My parents’ property, today, is surrounded by dozens of neighbours. It’s not that they’ve moved, just that Auckland is moving to them. What was a commercial farm is now a lifestyle block, however the creeks still do what creeks have always done. Sometimes, as with the big rains recently, they do quite spectacular things.

My parents have done their best to protect the water quality and that little creek of my childhood is now deep among more than a thousand native trees they planted out. I hope the koura have found it to their liking. I must go and look for some.

Nadene Hall
Editor, NZ Lifestyle Block


UNDERWATER AND UNDERCOVER

Hands together for two world champion teams which slipped quietly back into the country Sunday week ago after winning gold medals at the World Underwater Hockey tournament in Hobart. 

The Under 19 Women and Under 23 Women are the world champs (yet again in both cases). Their colleagues, the Under 19 Men, came home with bronze medals and the Under 23 Men were 4th overall.
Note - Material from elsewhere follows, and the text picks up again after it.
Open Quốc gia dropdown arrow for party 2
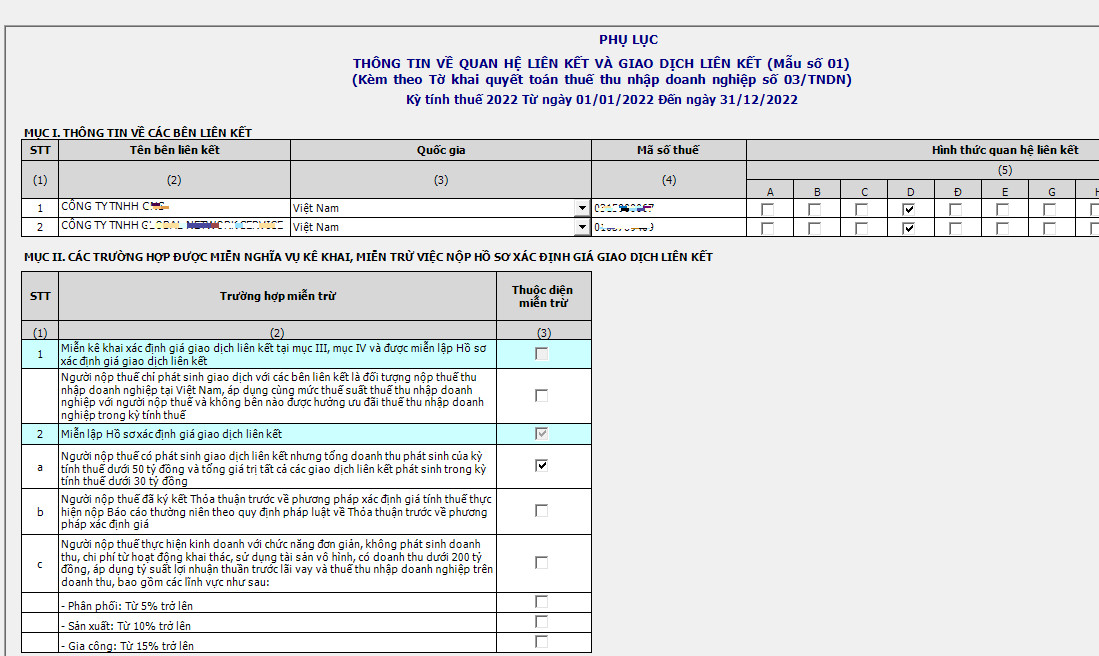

Underwater hockey is a sport in which young New Zealanders dominate. During the 8-day, 10-country tournament, the Under 19 Women scored over 100 goals, with only one scored against, and they beat Australia in the finals 8-0.

THE UNDERWATER LOW-DOWN

  • There are 12 people per team: six in the water, four ready to sub and two on the bench.
  • The pool area is 20 to 25m long and 10 to 15m wide with a depth of 1.5 to 2.5m.
  • A game starts with both teams touching the wall at their goal line and the puck in the middle. It’s a race to reach the puck first and then “all hell breaks loose”.
  • Players work together to both defend and attack. There is no offside, although there are wings and centres – “there isn’t really a right or wrong of where to go”.
  • The amount of time per half depends on the level of play. For school teams, it is nine minutes, 15 minutes at international level.
  • There is no average score. “There was a game at the Worlds where the only goal was scored in the last minute, yet another game was won 19-0.”
  • There are four referees: three in the water forming a triangle around play and one above water to look for calls. Most players learn to referee.

Kate Coughlan
Editor, NZ Life & Leisure (and very proud aunt of two players)


TOWERING ABOVE

Rome wasn’t built in a day, but I’m very excited about a speedy building project that is going to take place in New Plymouth as part of the Taranaki Arts Festival which runs from August 17 until September 3. The building project is described as “made with cardboard, piles of packing tape and people power, a tower will rise and rise in central New Plymouth”.

The man behind this, and other staggering tower constructions created worldwide, is French artist Olivier Grossetête who began creating his large scale architectural art pieces in 2002, and his towers have since been constructed during arts festivals all around the globe.

What I love about his work is that he takes inspiration from the architectural style of the city he is visiting and uses the people of that city to volunteer and construct the tower. This fun video shows a tower being built in Lienz, a historic medieval town in Austria during its Street Theatre festival in 2014, where the local architecture is clearly reflected in Grossetête’s design.

Grossetête’s ‘People’s Tower’ in Norwich.

I’m excited to see how my home town will be represented by this talented artist. Will he take inspiration from the iconic clock tower? Or perhaps the new Len Lye Centre? Either way, what goes up must come down and the demolition of each tower is worth watching as much as its construction.

The Arts Festival is an eclectic mix of music, dance, theatre, literature and along with Grossetête’s ‘People’s Tower’ is sure to be worth a visit.